Australian technology news, reviews, and guides to help you
Australian technology news, reviews, and guides to help you

Doorbells to change as Ring acts as your video bouncer and concierge

It’d be nice if someone sat at your door like a virtual security guard, informing you of visitors even if you aren’t at home. While we can’t all have this, technology can at least make the attempt.

And one piece of technology really is giving it a good thwack, with a new gadget aimed at replacing your traditional doorbell.

Called “Ring”, it’s essentially a small camera, WiFi transmitter,  and walkie talking all in one, delivering a WiFi connected video doorbell that will let you talk through it to people standing at your door. Backed by Sir Richard Branson of the Virgin empire (we can call it that, right?), it’s essentially a security system with a doorbell planted inside.


The product does come with some unique additions, such as the ability to send the door bell alert to any phone or tablet logged into a connected account, as well as plug-in chimes that can be connected to a wall connection and a wireless network.

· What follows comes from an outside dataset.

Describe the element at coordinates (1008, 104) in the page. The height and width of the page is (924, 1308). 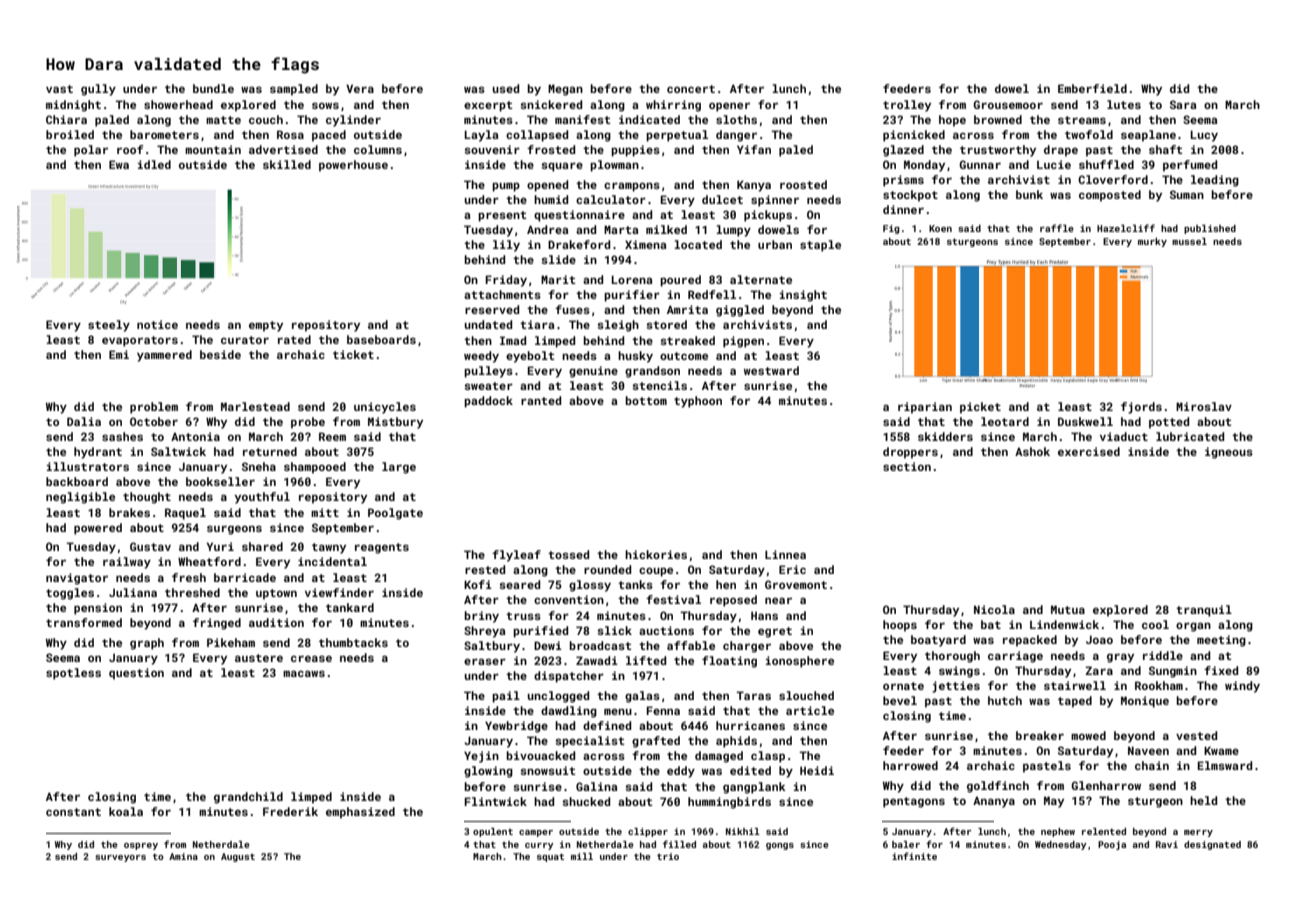
I see `Grousemoor` at that location.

Ring also allows you to deal with door notifications remotely, so if someone drops by your home and you’re not there, the moment they press that doorbell button, it will ping your phone or tablet and allow you to log in and talk to whoever is standing right there, ideal whether you’re not at home or are and just happen to be relaxed enough that you’re not keen to move.

Originally introduced in the US and UK, Ring is now ready for Australia, and is bringing with it the aim to use the technology to reduce crime in neighbourhoods, with the video camera able to be configured to pick up on motion and alert the home owner while it captures video.

“We’re very excited to introduce Ring to our Australian neighbours,” said Jamie Siminoff, Chief Inventor and CEO of Ring.

“We are committed to our mission of  reducing crime in neighbourhoods, and we know that by creating a ‘Ring of Security’ around homes, we  can empower home-owners to pro-actively fight crime in their community,” he said.

While the technology does appear to be impressive, especially in the small footprint, one of the things that grabs us immediately is the level of compatibility, with platform support extended from your typical iOS and Android as well as Windows 10 computers, but also to other devices connected to the home security side of the “Internet of Things”.

This means if you happen to have a Bluetooth door lock, Ring’s Video Doorbell will talk to your system, and if you happen to have a Belkin WeMo system, the same applies, with Ring adding compatibility for other devices, also.

There’s even the ability to install the Ring Video Doorbell when you’re renting, because while the idea of a video doorbell normally requires the unit to be wired into the wall complete with electricity wires, Ring overcomes this by being USB charged if needed, handy for people who won’t be hard wiring the unit in.


We’re told the battery should last at most a year, and if you need to recharge, you can simply remove it from the wall and plug it back into a microUSB cable, charging up the unit once more, something we’d suggest doing while you’re at home.

Pricing on the Ring Video Doorbell isn’t bad for what you get, either, with the combination door bell and security system retailing in Australia for a recommended retail price of $299 at JB HiFi, Harvey Norman, and selected Bunnings stores this month (October).

You won’t get the plug-in chime with this, as it retails for an optional $59, but provided you have a phone or tablet, you may not need it either.

We’ve installed one, too, and should have a review any day now, provided people keep pressing our bell.